-- Opening Marker --
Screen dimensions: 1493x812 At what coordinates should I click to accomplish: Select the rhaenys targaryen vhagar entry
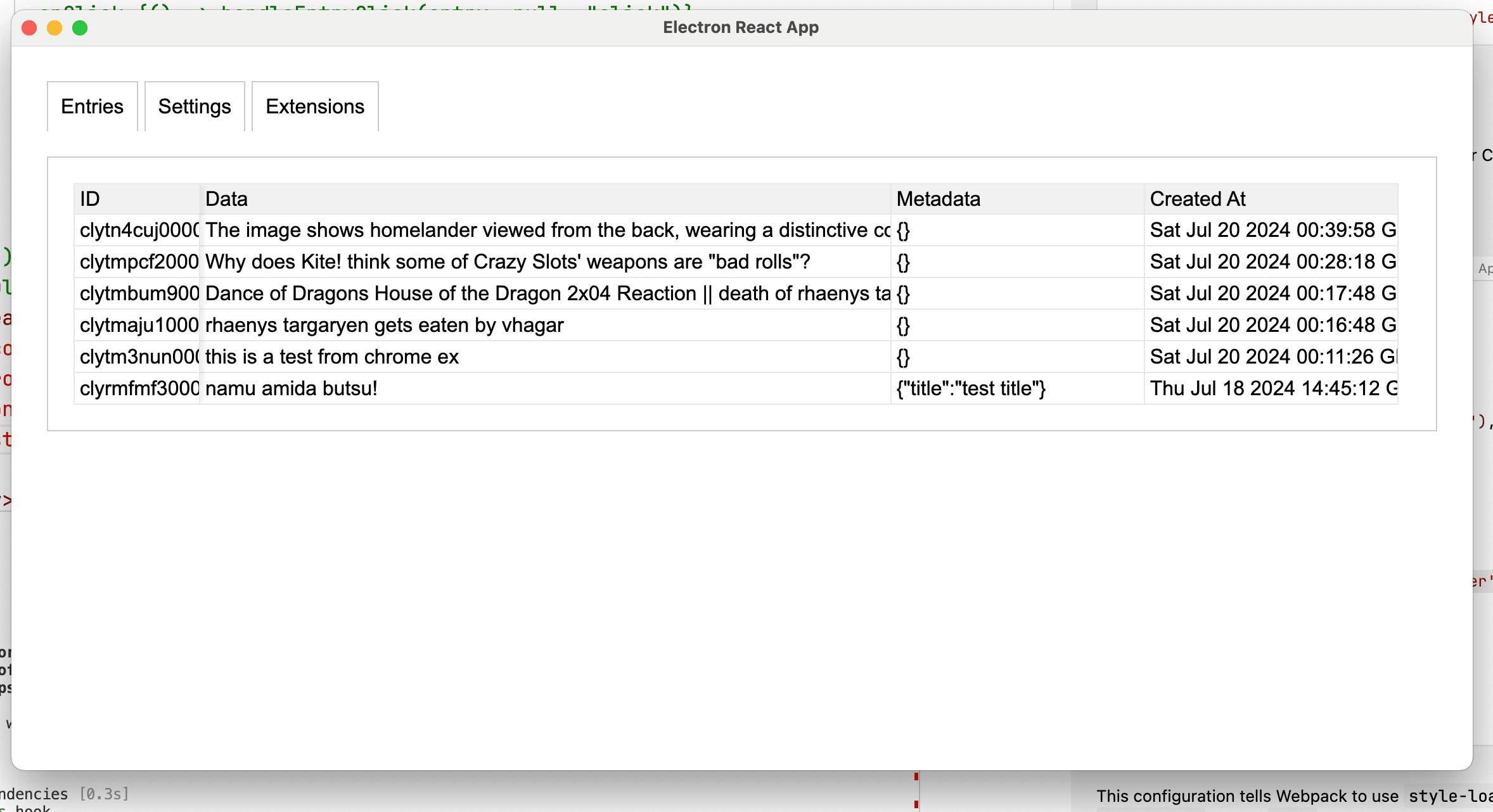tap(384, 326)
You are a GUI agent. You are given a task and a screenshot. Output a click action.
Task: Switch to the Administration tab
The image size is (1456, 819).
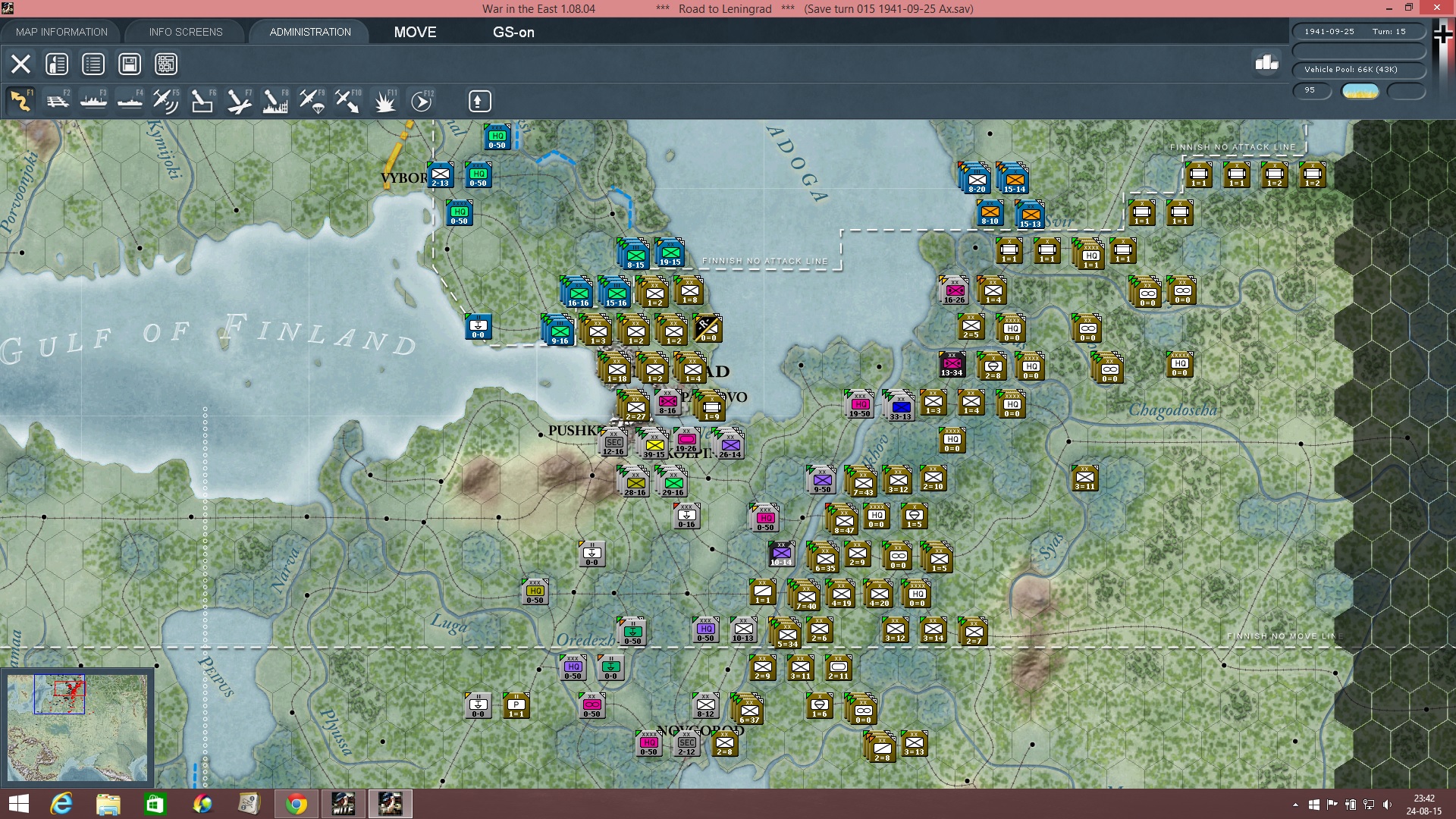pyautogui.click(x=310, y=32)
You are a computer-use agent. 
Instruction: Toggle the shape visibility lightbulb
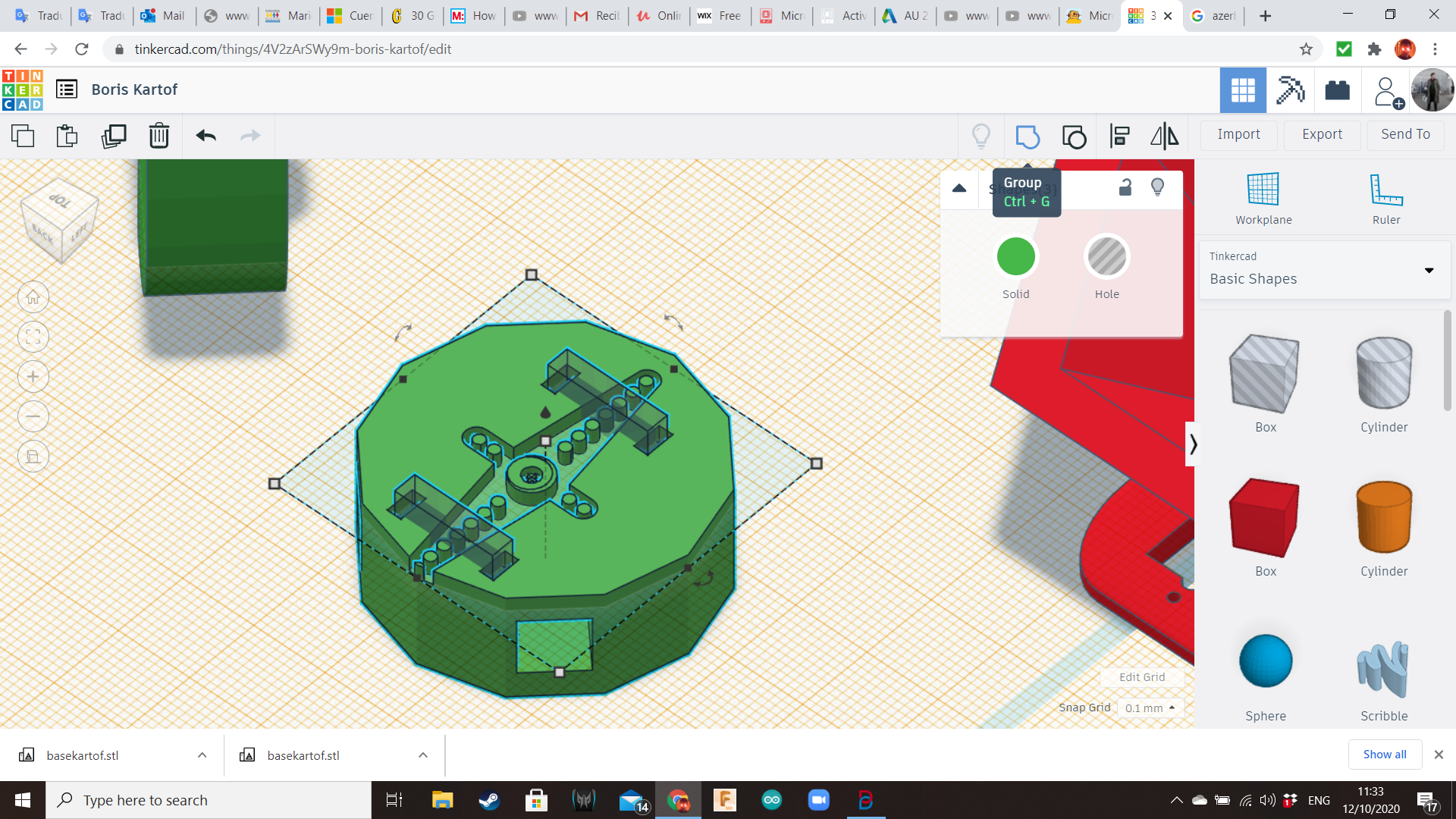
-- Closing Marker --
--- WHAT IS BEING ASKED ---
Omit the pictures and write out the lines above from the one with "You are a GUI" through the last, unchanged.

--- TASK ANSWER ---
You are a GUI agent. You are given a task and a screenshot. Output a click action.
Task: Switch to the Administration tab
The image size is (1456, 819).
pyautogui.click(x=310, y=32)
You are a computer-use agent. 
Instruction: Toggle the shape visibility lightbulb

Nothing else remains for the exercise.